**FRAGMENTO DE TEXTO:**
==================================================

En las culturas antiguas algunas de las celebraciones más importantes tuvieron un componente escatológico, especialmente aquellas relacionadas con el cambio de las estaciones. Toda transición -todo reinicio del ciclo- dependía estrictamente de la voluntad de las divinidades. Por eso había que darles regalos, desde objetos consagrados hasta vidas humanas. El mañana lucía lejano y era probable que no llegara, así que en algunas ocasiones aquello se tornaba dionisiaco. No era todavía el carnaval bajtiniano ni el gang bang posmoderno, pero algo había de ello. Claro, no hay que olvidar que, a pesar de la incertidumbre, la representación del tiempo era cíclica y, si bien había siempre el riesgo de desaparecer (preocupación simbolizada en mitos como el del rapto de Perséfone), existían fórmulas rituales que aseguraban el nuevo comienzo.

Algo diferente ocurrió en civilizaciones que se construyeron en una temporalidad distinta: lineal. Norman Cohn dice que todo esto empezó con Zaratustra, y hay mucho de cierto en ello. Si la historia se acababa definitivamente no había mucho que celebrar. La fiesta habría de venir después del caos: sería post-apocalíptica. Antes habría que permanecer con el corazón en vela. Para el cristianismo la fiesta post-apocalíptica se imagina como la boda del mesías con su pueblo. Aunque, si lo pensamos bien, para ese cristianismo platonizado todo lo que hay en el cielo es puro jolgorio; aquí, en la tierra, la carne es mala; luego: ¡que sufra la canalla! (de ahí los flagelantes que en el siglo XIII hacían su propia fiesta pública entonando el Dies Irae, dándose de latigazos entre ellos y pregonando el arrepentimiento y el advenimiento de la última era). Sólo así se entiende también el “nuevo” cine evangélico apocalíptico.

==================================================

**DATOS DE ORIGEN:**
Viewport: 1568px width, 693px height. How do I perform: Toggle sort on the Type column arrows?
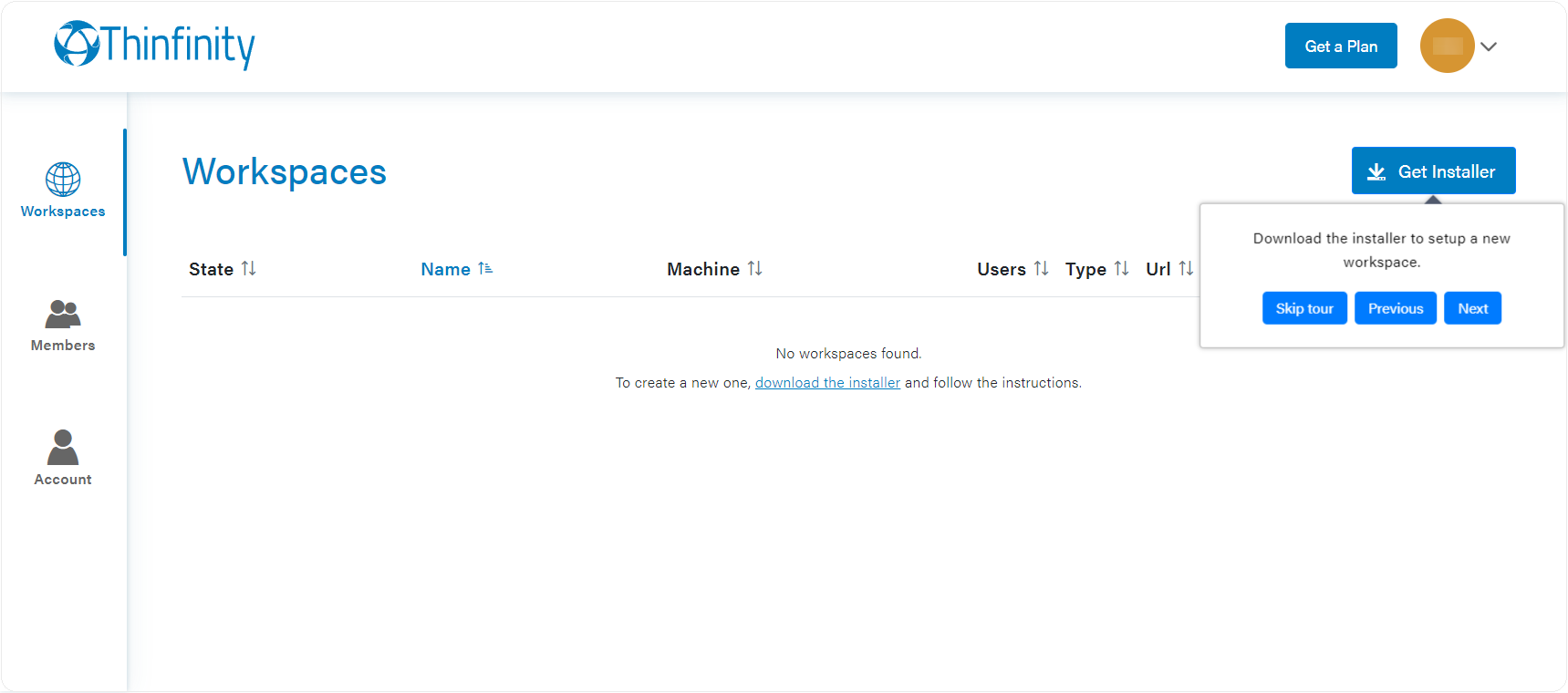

==================================================

**INSTRUCCIONES:** ¿Puedes reproducir el texto sobre las celebraciones antiguas, todo lo que va desde "En las culturas" hasta "el nuevo comienzo.", renombrando "Perséfone" como "Proserpina"? El material procede de otra fuente.

**RESULTADO FINAL:**
En las culturas antiguas algunas de las celebraciones más importantes tuvieron un componente escatológico, especialmente aquellas relacionadas con el cambio de las estaciones. Toda transición -todo reinicio del ciclo- dependía estrictamente de la voluntad de las divinidades. Por eso había que darles regalos, desde objetos consagrados hasta vidas humanas. El mañana lucía lejano y era probable que no llegara, así que en algunas ocasiones aquello se tornaba dionisiaco. No era todavía el carnaval bajtiniano ni el gang bang posmoderno, pero algo había de ello. Claro, no hay que olvidar que, a pesar de la incertidumbre, la representación del tiempo era cíclica y, si bien había siempre el riesgo de desaparecer (preocupación simbolizada en mitos como el del rapto de Proserpina), existían fórmulas rituales que aseguraban el nuevo comienzo.